Çünkü hiçbirimiz, ne gençleri ciddiye alıyoruz ne de eğitimi ve onların geleceklerini.
Sadece laf üretiyoruz o kadar.
Yanlışsız bir sınav yapıp, onu bile doğru düzgün değerlendiremeyenler, anlamsız kurallarla, gençlerin morallerini altüst ediyorlar.
Başıma neler geldi!
“18 yaşındayım.
Bu sene üniversite sınavlarına girdim. Bazı olaylardan dolayı sınavım iyi geçmedi. Başımdan geçen olayı anlatayım.

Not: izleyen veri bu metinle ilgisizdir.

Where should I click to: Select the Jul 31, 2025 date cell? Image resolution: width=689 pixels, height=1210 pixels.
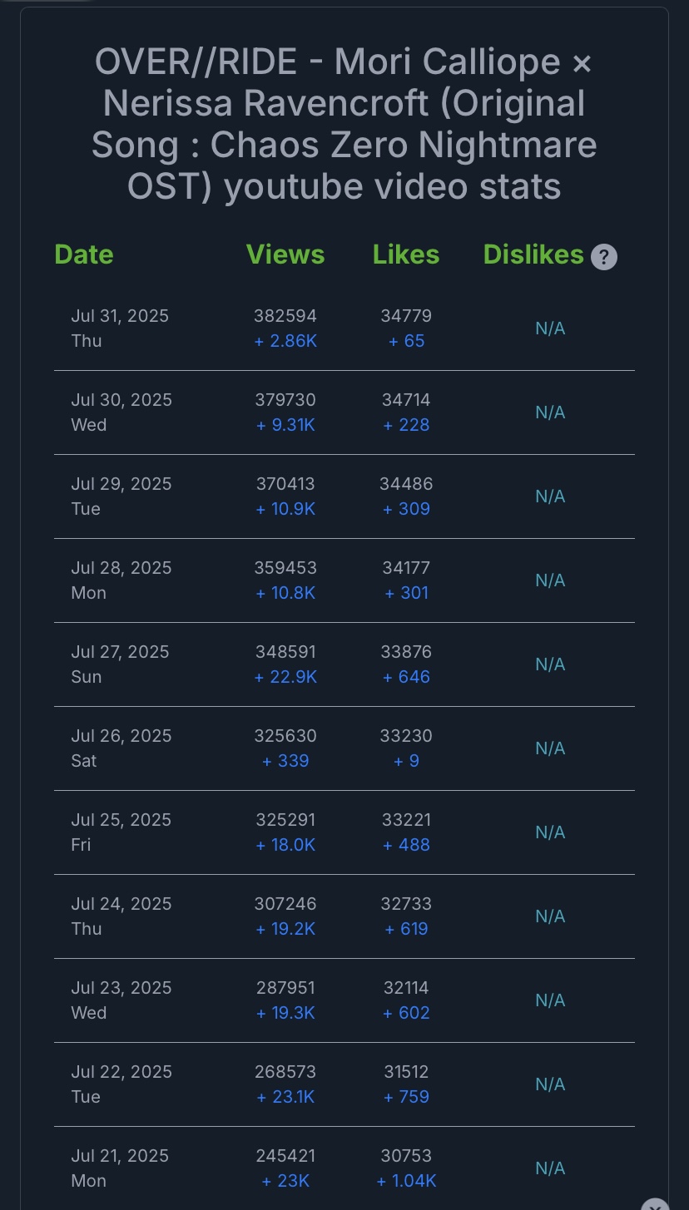120,316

Evden çıkarken, üzerimde bir gerginlik vardı. Önce sınav yerini bulamadık. Neyse ki o sorun kolay çözüldü. Saat 9.07’de, sınava daha 53 dakika varken yetiştik. Bir an önce gidip yerime oturmak istedim. Merdivenlerden yukarı çıktım ve arama yapıyorlardı, bilekliklerimi çıkarmamı istediler. Tabii ki de hemen çıkarırım dedim. Tokamı da çıkarmamı istediler. Polise durumu anlatmaya çalıştım, edebiyat sınavına giriyorum ve açık saçla dikkatimin dağılacağını söyledim. Annemin yanına gidip durumu anlattım. Memur beye, nasıl bu halde sınava girebileceğimi sordu. Polisin cevabı, girer girer, bir şey olmaz oldu.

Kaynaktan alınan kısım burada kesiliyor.